Curious, yes?
Looking around? A useful strategy for discovery.
You've just tasted a little bit of what it can be like to take part in one of our Events - there's a seemingly ordinary or innocuous element in the world that might, in fact, be discovered to be a portal to something unanticipated. Sometimes you'll need a port key to get through.
Consider how each of these "curiousities" might apply to your group.
There are several of these peppered around this website - see if you can find them!
Here's something that might help further discovery
The map is not the territory
Maps are brilliant! They are a representation of something (I'm tempted to say 'of reality' but you'll probably call me out if you've seen the green spots!). We can use them for finding our way round. We can even use them to imagine what it is like there, without even going there. Theories and models too are maps of a kind. They describe something that might be difficult or impossible to see directly.

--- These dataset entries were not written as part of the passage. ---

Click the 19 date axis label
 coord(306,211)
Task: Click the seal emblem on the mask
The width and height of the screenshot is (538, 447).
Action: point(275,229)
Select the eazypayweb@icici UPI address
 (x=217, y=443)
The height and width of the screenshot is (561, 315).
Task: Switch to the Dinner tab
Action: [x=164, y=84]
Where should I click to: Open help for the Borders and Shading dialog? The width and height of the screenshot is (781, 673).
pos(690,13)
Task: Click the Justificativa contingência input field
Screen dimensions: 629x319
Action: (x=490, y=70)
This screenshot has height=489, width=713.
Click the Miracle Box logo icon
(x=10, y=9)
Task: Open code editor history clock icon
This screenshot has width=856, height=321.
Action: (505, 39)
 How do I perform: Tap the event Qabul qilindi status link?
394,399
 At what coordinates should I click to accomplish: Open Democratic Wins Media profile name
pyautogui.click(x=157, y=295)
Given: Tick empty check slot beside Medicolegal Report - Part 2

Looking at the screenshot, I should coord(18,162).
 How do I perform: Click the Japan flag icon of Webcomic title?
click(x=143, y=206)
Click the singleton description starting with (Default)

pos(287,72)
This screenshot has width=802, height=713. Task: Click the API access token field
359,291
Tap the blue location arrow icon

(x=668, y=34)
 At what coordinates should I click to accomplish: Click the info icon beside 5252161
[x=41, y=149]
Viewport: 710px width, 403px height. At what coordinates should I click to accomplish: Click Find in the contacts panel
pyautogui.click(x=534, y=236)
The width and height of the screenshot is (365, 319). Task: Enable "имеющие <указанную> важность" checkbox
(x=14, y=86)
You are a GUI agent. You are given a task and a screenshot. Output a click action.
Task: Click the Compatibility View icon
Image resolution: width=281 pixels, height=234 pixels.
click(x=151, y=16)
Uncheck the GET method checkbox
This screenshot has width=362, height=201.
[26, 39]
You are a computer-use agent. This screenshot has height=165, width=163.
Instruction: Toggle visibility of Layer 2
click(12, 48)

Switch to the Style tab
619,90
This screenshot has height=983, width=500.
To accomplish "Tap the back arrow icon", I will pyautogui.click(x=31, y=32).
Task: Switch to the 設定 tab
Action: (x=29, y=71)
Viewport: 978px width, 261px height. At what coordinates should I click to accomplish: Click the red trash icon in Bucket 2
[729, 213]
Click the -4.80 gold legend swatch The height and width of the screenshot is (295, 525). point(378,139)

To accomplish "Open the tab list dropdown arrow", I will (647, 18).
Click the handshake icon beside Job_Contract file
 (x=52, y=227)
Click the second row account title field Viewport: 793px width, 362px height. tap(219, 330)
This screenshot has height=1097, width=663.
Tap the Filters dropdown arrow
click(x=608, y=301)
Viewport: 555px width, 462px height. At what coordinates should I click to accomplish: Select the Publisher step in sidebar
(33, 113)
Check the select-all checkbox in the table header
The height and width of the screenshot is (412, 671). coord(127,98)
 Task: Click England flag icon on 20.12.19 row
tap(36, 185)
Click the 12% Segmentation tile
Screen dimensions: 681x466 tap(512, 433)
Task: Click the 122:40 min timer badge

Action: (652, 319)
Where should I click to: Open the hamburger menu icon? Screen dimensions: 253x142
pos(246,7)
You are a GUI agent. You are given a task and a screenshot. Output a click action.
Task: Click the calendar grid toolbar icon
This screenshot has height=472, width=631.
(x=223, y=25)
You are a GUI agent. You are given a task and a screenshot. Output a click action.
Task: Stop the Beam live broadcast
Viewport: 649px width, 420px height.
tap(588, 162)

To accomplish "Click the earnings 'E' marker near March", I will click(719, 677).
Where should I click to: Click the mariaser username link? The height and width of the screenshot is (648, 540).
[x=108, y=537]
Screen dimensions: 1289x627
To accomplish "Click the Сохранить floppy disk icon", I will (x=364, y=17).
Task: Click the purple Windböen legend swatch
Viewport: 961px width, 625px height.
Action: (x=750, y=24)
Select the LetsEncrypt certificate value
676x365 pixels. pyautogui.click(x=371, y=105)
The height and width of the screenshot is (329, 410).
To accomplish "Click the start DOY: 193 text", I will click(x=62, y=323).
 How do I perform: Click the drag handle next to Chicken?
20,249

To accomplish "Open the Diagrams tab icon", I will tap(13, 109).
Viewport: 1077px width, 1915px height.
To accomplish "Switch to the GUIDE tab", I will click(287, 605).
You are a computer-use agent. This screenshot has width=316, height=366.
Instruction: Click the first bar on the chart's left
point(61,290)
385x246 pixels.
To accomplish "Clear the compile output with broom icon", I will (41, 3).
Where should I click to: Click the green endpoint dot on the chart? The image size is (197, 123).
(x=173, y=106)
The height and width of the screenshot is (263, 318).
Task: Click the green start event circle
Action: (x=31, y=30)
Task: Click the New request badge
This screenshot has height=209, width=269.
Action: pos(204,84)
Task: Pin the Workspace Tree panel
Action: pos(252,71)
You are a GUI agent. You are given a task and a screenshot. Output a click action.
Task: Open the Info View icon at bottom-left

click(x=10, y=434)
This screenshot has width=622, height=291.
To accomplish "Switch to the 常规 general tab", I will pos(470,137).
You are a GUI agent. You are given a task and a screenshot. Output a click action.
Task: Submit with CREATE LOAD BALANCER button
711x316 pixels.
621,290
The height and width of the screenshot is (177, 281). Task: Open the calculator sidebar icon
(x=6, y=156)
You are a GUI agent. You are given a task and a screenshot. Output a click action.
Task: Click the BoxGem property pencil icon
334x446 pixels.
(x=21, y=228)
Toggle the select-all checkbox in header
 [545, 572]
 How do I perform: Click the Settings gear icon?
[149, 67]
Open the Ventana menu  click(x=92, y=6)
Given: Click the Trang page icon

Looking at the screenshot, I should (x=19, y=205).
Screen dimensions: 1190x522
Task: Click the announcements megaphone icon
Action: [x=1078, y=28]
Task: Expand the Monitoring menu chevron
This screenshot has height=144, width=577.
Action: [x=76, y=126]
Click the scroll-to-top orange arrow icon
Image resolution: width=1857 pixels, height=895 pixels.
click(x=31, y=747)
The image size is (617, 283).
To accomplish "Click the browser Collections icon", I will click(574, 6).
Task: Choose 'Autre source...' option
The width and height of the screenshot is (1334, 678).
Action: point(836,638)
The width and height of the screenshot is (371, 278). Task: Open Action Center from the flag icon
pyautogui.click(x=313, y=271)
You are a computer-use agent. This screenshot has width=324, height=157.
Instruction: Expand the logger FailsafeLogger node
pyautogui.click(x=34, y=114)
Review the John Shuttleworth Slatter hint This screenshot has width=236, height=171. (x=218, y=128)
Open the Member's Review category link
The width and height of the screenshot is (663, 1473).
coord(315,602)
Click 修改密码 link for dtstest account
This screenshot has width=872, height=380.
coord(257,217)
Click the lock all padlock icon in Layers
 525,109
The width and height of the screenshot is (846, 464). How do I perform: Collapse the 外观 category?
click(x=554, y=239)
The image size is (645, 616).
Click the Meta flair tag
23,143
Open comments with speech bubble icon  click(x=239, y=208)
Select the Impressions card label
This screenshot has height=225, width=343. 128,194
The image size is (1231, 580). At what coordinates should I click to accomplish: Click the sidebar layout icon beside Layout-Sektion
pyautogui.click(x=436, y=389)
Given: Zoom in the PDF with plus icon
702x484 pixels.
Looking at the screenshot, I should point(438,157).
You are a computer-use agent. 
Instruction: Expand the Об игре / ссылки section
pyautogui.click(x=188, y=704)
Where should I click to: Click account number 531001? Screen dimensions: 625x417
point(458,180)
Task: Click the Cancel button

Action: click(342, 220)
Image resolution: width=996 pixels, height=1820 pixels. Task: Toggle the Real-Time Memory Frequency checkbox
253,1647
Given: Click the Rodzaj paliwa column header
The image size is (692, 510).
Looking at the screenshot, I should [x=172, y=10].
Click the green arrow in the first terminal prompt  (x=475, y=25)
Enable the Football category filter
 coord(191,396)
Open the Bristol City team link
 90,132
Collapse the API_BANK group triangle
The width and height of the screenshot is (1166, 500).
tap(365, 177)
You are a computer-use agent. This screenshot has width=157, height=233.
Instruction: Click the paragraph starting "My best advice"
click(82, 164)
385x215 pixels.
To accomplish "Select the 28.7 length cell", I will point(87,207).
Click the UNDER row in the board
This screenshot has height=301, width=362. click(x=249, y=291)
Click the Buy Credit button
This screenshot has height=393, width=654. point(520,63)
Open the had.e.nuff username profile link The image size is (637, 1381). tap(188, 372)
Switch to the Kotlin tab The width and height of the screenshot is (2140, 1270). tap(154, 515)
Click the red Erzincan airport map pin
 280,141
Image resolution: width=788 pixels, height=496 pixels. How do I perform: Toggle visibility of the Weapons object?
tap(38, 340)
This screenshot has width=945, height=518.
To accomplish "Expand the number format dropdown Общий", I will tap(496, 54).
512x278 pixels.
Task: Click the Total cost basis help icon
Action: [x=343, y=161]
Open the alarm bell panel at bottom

But maps, theories and models are flawed - they are impoverished, selective, drawn from a perspective, abstraction. However, we need abstraction to make sense of the complexity of 'reality' (sorry) - imagine if there was no mental filtering and if everything just got into our minds and stayed in conscious awareness all the time! No thanks.
The problem is that we sometimes don't understand our maps or mental models, we believe them to be absolutely true or we forget their limitations. Our mental models can bias us, not only in our observations but also in our decisions, conclusions and behaviours.